Typo Flash Fiction – Hope over here.

(Thanks to Jex for this idea.)

Like a lot of you, I keep something nearby to record any interesting thought worthy of remembering. I don’t trust my brain. It’s betrayed me too many times. I could carry a pen and paper with me, but with the advent of the smartphone and apps like Evernote, why bother? One less thing for me to carry around (I always have a pen in my pocket–yes, yes, I practically served that one to you guys on a silver platter).

So, cool, I can just type things into my phone.

But what to do if I’m otherwise occupied with things like, oh I don’t know, ensuring my motor vehicle doesn’t mow down innocent street signs or worse?

Evernote has a handy Speech-to-Text feature so all you have to do is hit record at a stoplight and blabber on. It not only saves an audio file, but attempts to be your personal court reporter and inscribe your words.

If you haven’t figured it out already, there is a consequence to letting a computer do the thinking for you, whether through auto-correct or dictation. The machine really does have a mind of its own and that can result in some interesting ideas. Interesting enough to be the seeds for some flash fiction!

Here’s my latest one to kick off the series.


Hope over here.

Daisy hopped, but she didn’t know why. The great yellow ball rose. The great yellow ball fell. Usually with blades of green grass stuck between her bottom teeth, she would chew and stare into the nothing between her and the horizon. Sometimes she would find water, drink, and then stare at the thing on the other side. It would drink when she drank, but it would ripple away before they could touch.

Most of the time, she hopped and hopped. Until one day she stopped.

Something was…off. Dipping her head, she snapped off more blades of green grass, but her eyes never left the tall bunch of grass-not-green sitting in the distance.

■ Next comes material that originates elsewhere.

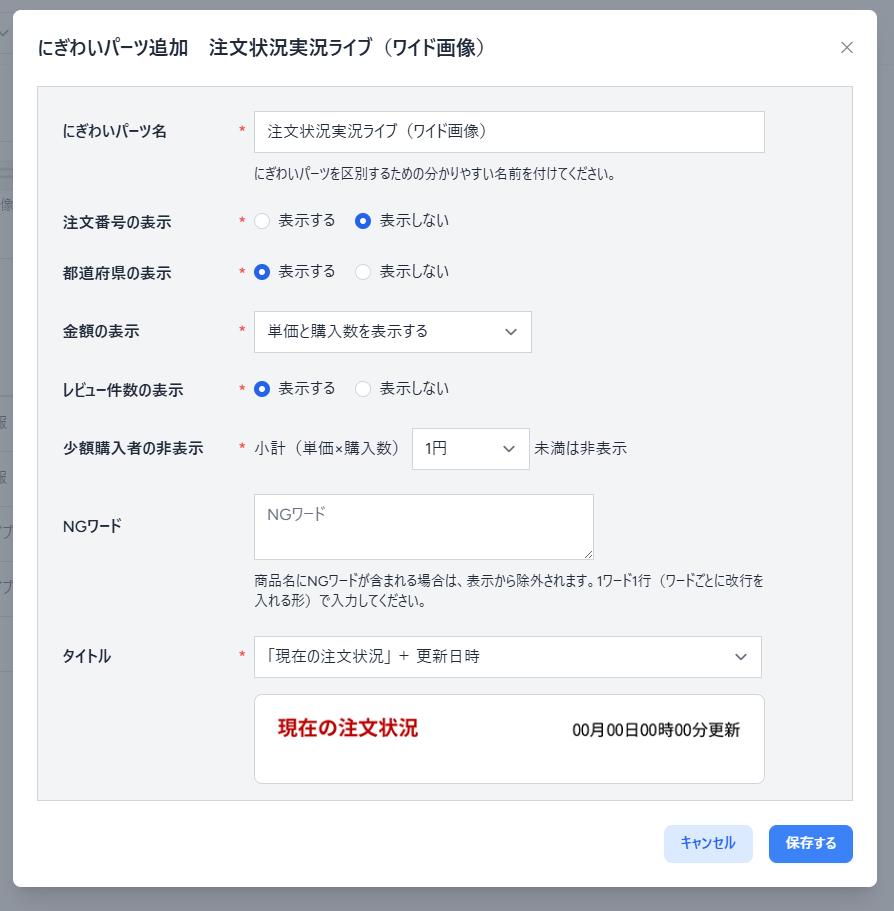
Task: Pick 表示しない for レビュー件数の表示
Action: (364, 389)

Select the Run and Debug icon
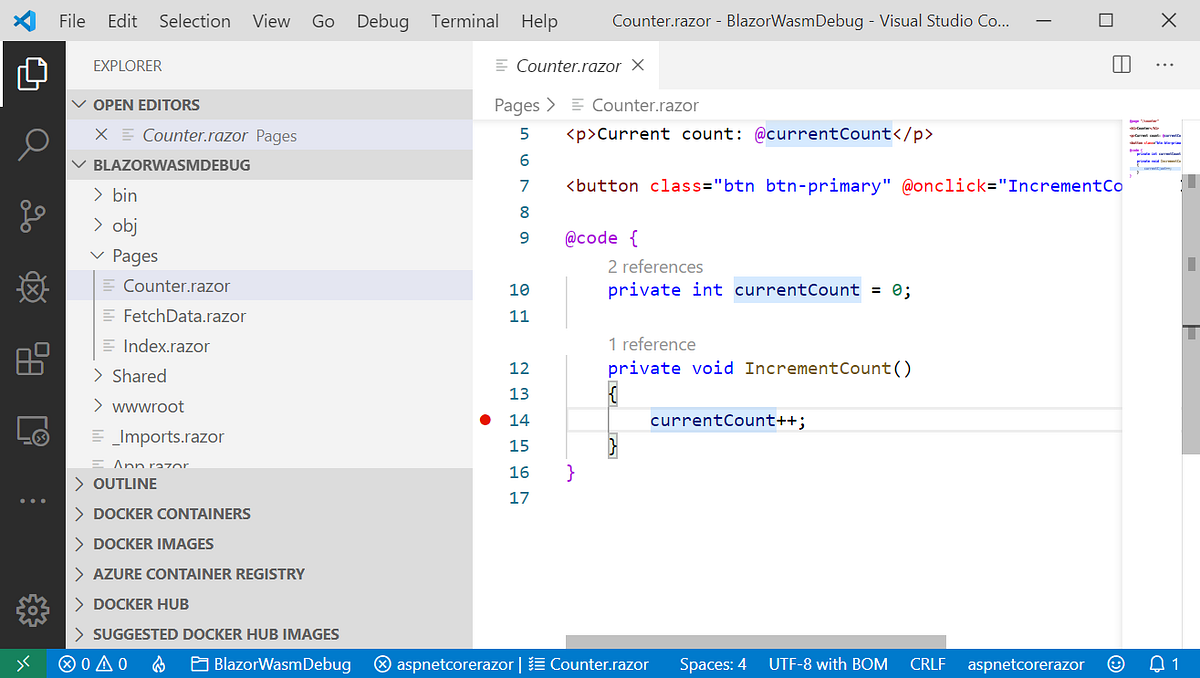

Almost yellow, like the great ball, but not quite that either. It had a name, she was sure. She swallowed the green grass, lifted her head and wiggled her nose. Nothing different.

Where did it come from? Daisy didn’t know. When had she first seen it? She didn’t know. She hopped forward, slowly at first, and then faster and faster until she could no longer see around the grass-not-green. With her face pressed against it she bit into a piece and chewed it. Nothing different.

But then she heard a noise from within the grass-not-green. She sprung upright. Her ears twitched. The sound came again, closer this time. The grass-not-green rustled and swayed until she saw something-else-not-green moving between the blades.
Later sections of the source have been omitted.